━━ EXERCISE INPUT

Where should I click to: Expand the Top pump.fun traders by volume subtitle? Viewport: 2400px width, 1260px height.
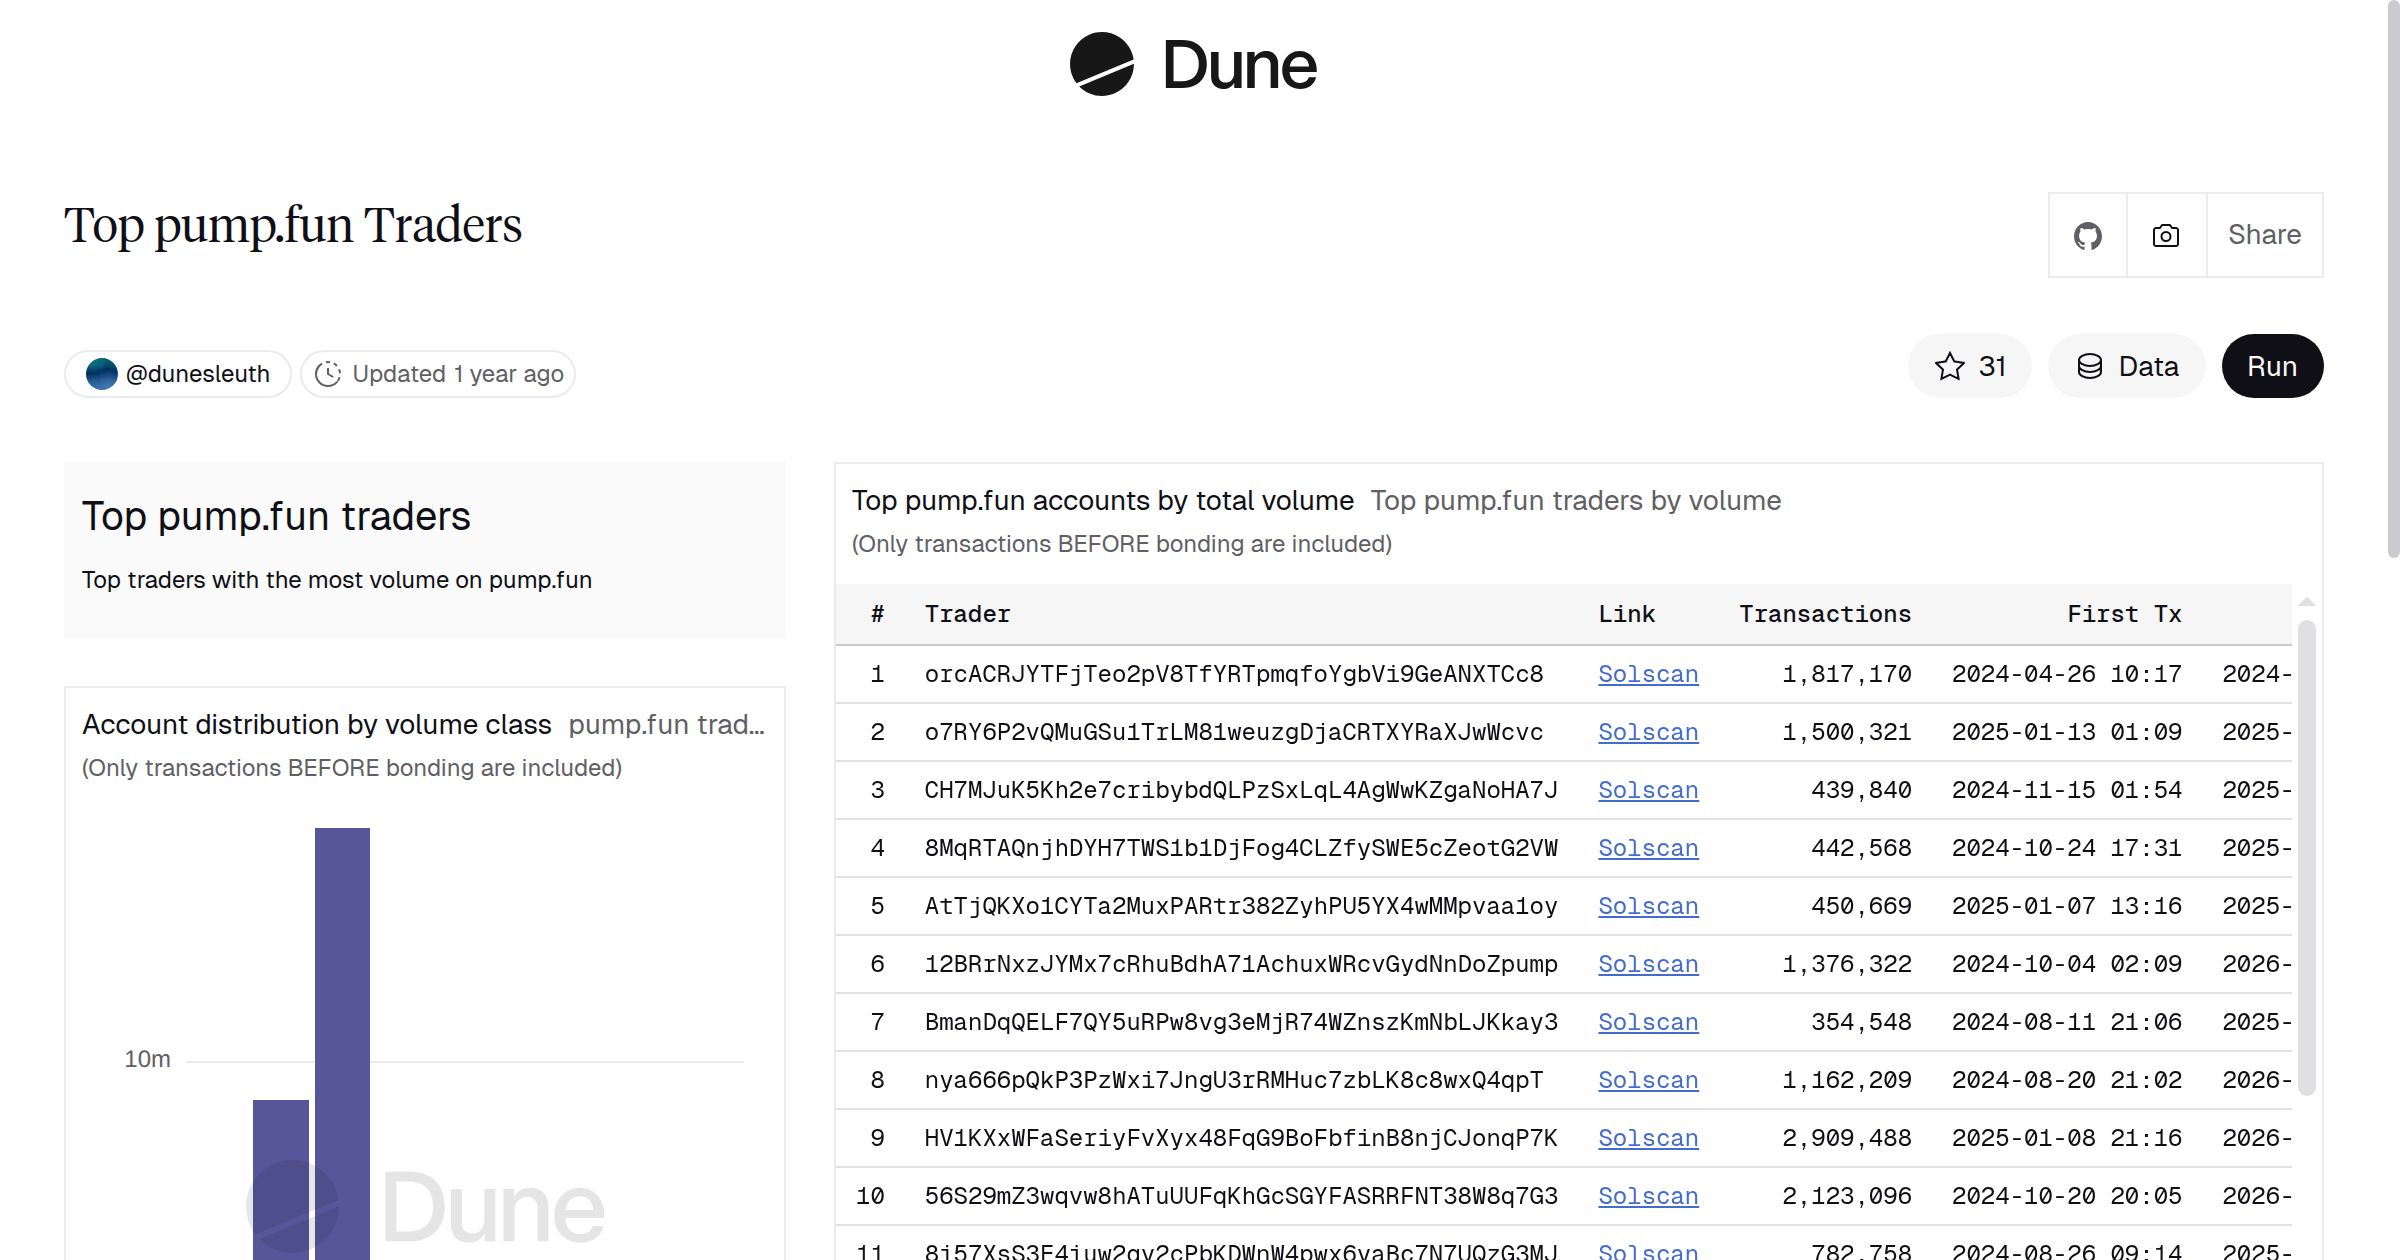[x=1576, y=500]
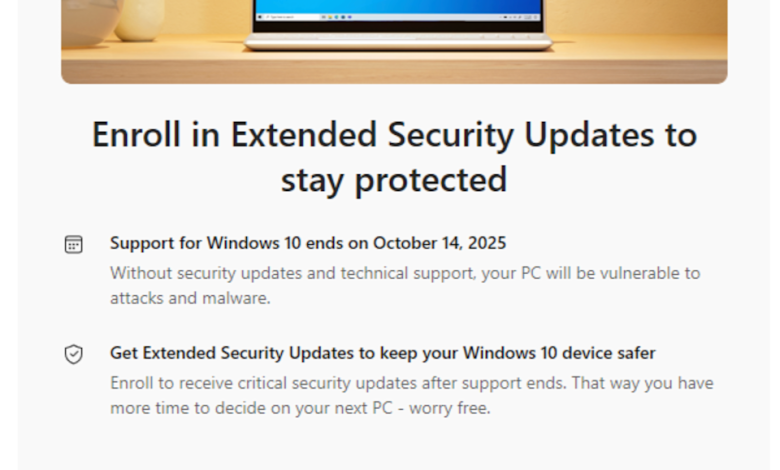Click the white vase in the banner photo
Viewport: 780px width, 470px height.
tap(139, 18)
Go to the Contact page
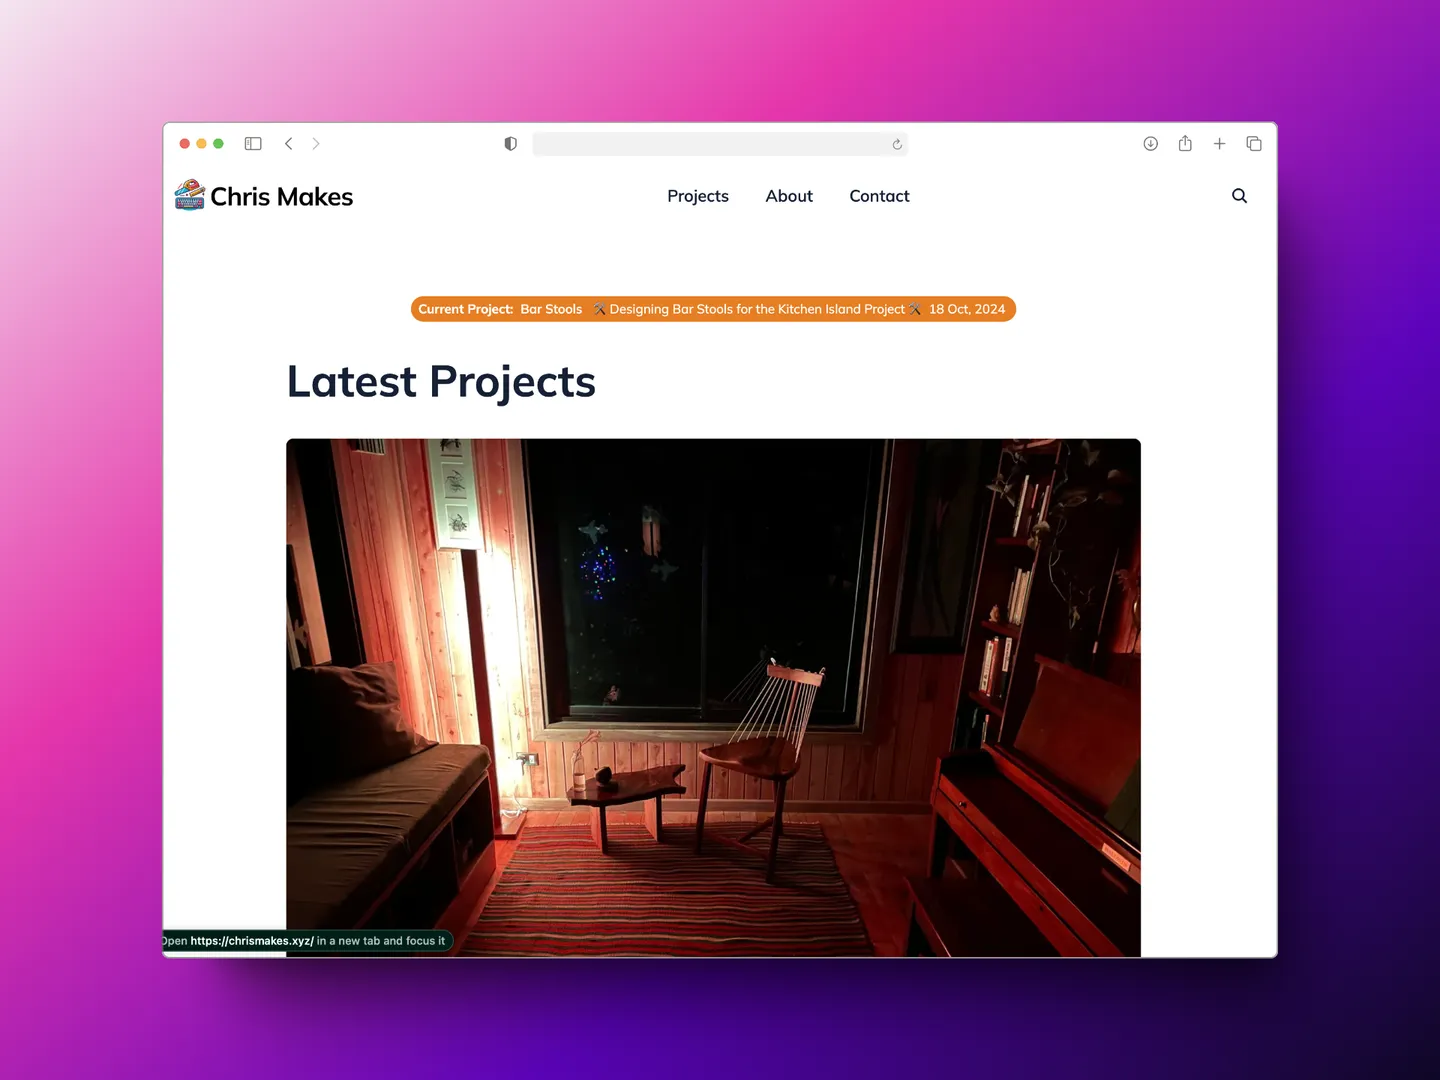 coord(879,196)
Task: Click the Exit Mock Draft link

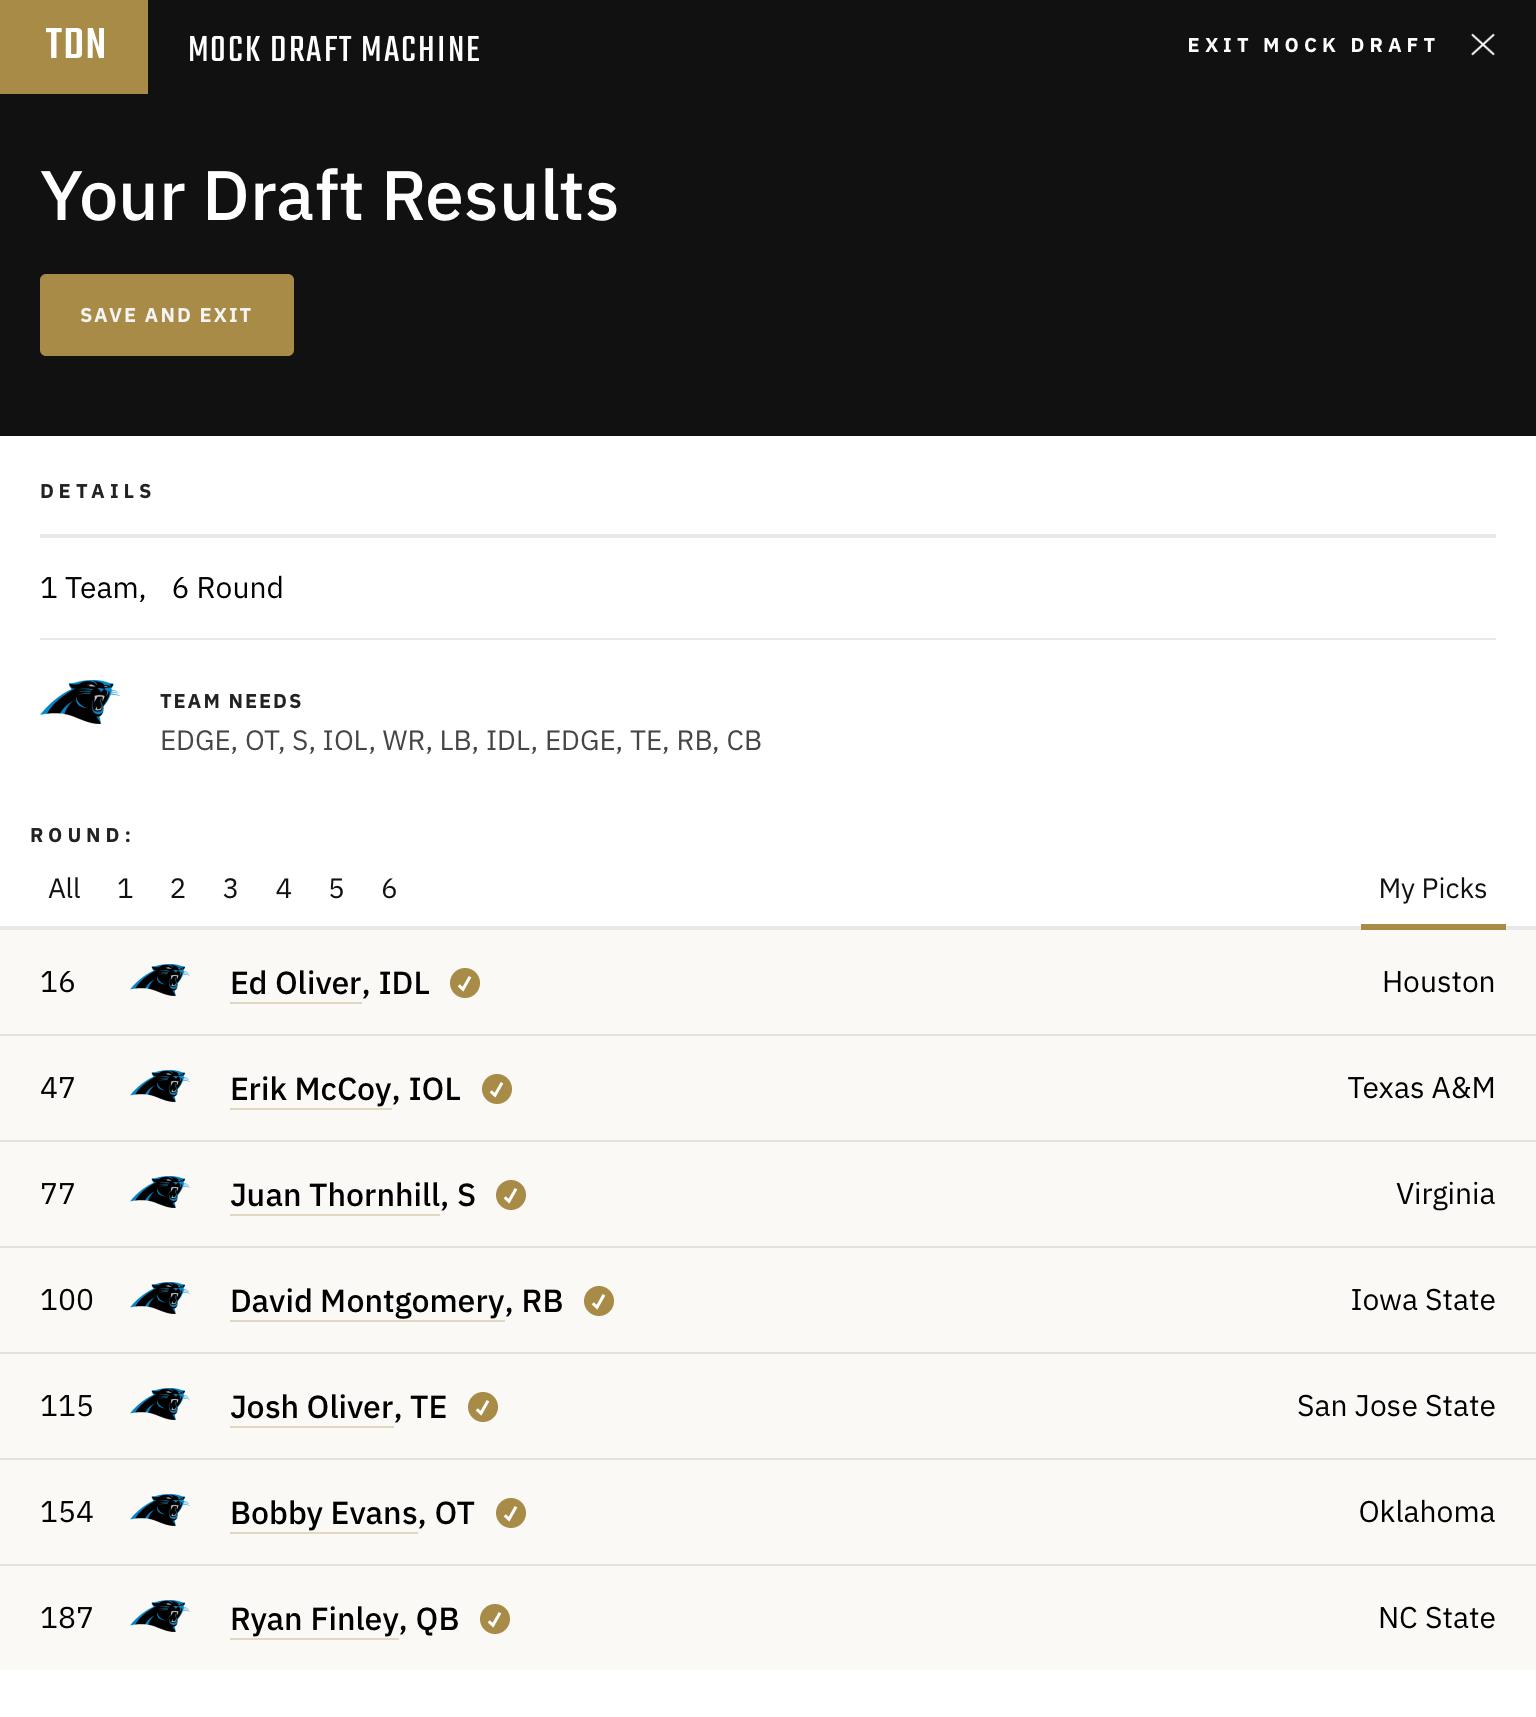Action: click(1312, 45)
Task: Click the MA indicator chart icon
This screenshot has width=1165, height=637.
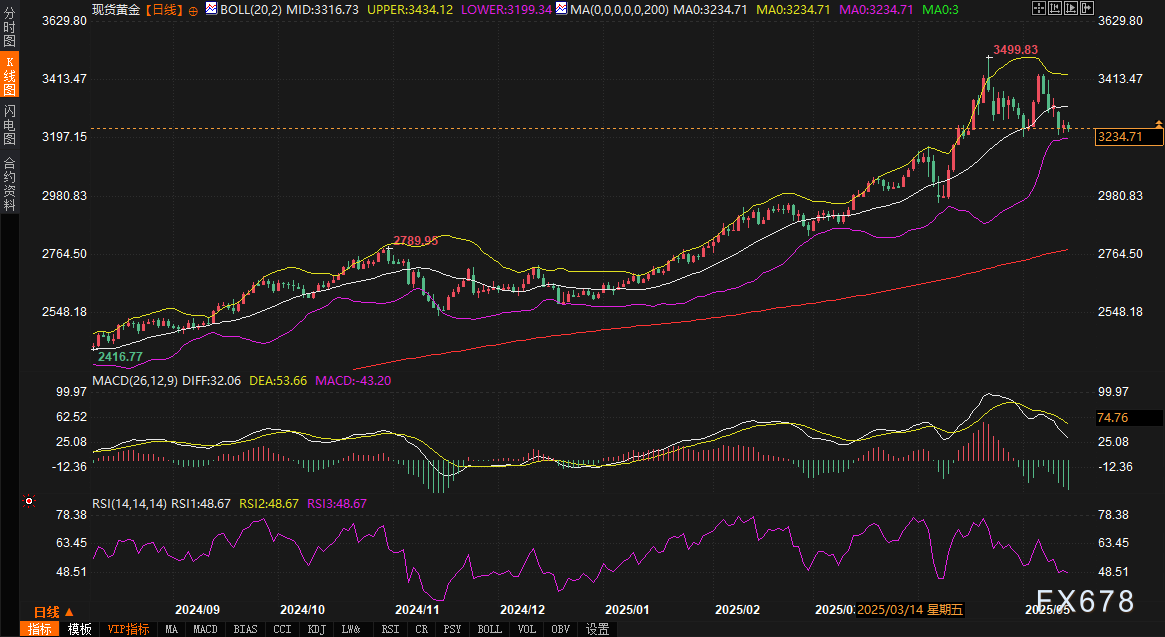Action: (x=562, y=9)

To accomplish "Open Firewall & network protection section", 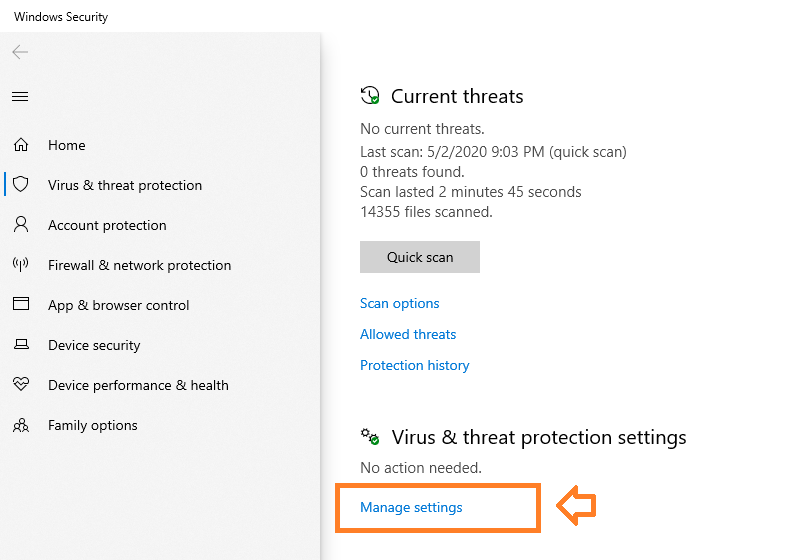I will point(139,265).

━━━━

SET TASK:
Count the lines in the material above that contain the string "height". Give only the number.

RESPONSE FOR THIS EXERCISE:
3